Novellara, l’ultima dei pidiellini anti referendum


NOVELLARA (RE), 25 MAG. 2011 – Novellara città dello zelo antireferendario. Ormai mancano solo i cartelli alle porte del Comune della bassa reggiana. Gli zelanti sono i locali esponenti del Pdl. La settimana scorsa se l’erano presa con le bandiere a favore dei Sì ai quesiti per cancellare nucleare, acqua privata e legittimo impedimento. Vederle affisse a così tanti balconi e finestre, per chi vuole diffondere in Emilia il verbo di Silvio Berlusconi aveva l’effetto che ha l’aglio sulle streghe. L’ultima violazione rilevata dai pidiellini reggiani in materia di propaganda elettorale è clamorosa.

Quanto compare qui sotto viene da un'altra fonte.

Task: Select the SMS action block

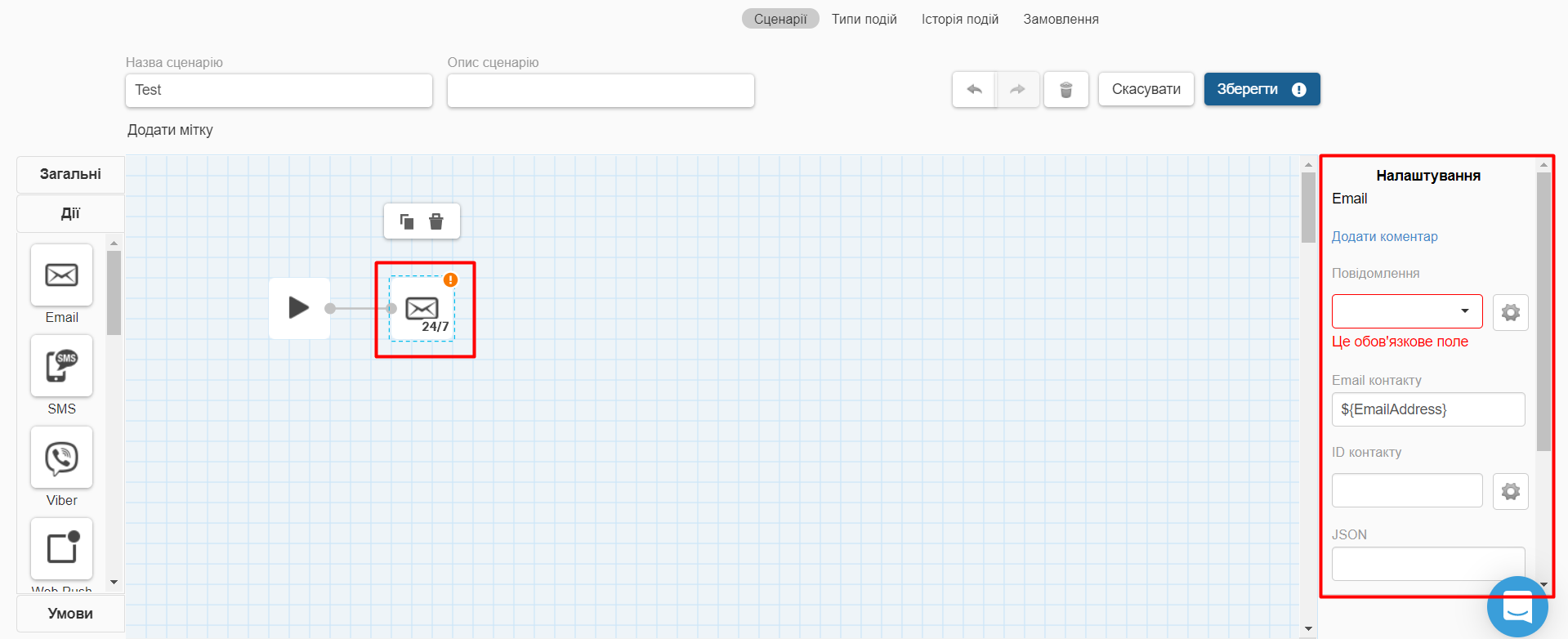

In paese ci sarebbe addirittura qualche pericoloso simpatizzante dei Sì che utlizza l’indirizzo di posta elettronica dell’Istituto Scolastico di Novellara per invitare amici e conoscenti ad andare a votare.Vista la gravità dell’accaduto, sono subito state preparate interrogazioni, al consiglio comunale di Novellara, a quello provinciale di Reggio Emilia, a quello regionale dell’Emilia Romagna e addirittura al Parlamento, all’indirizzo del ministro dell’Istruzione Mariastella Gelmini. Secondo voi è corretto che “un dirigente scolastico utilizzi l’indirizzo ufficiale di posta elettronica dell’Istituto Scolastico di Novellara per divulgare propaganda politica ed elettorale?", chiedono gli zelanti. I quali hanno preso come un’ulteriore trasgressione imperdonabile l’affissione nella bacheca della scuola di “volantini che divulgano messaggi politici”.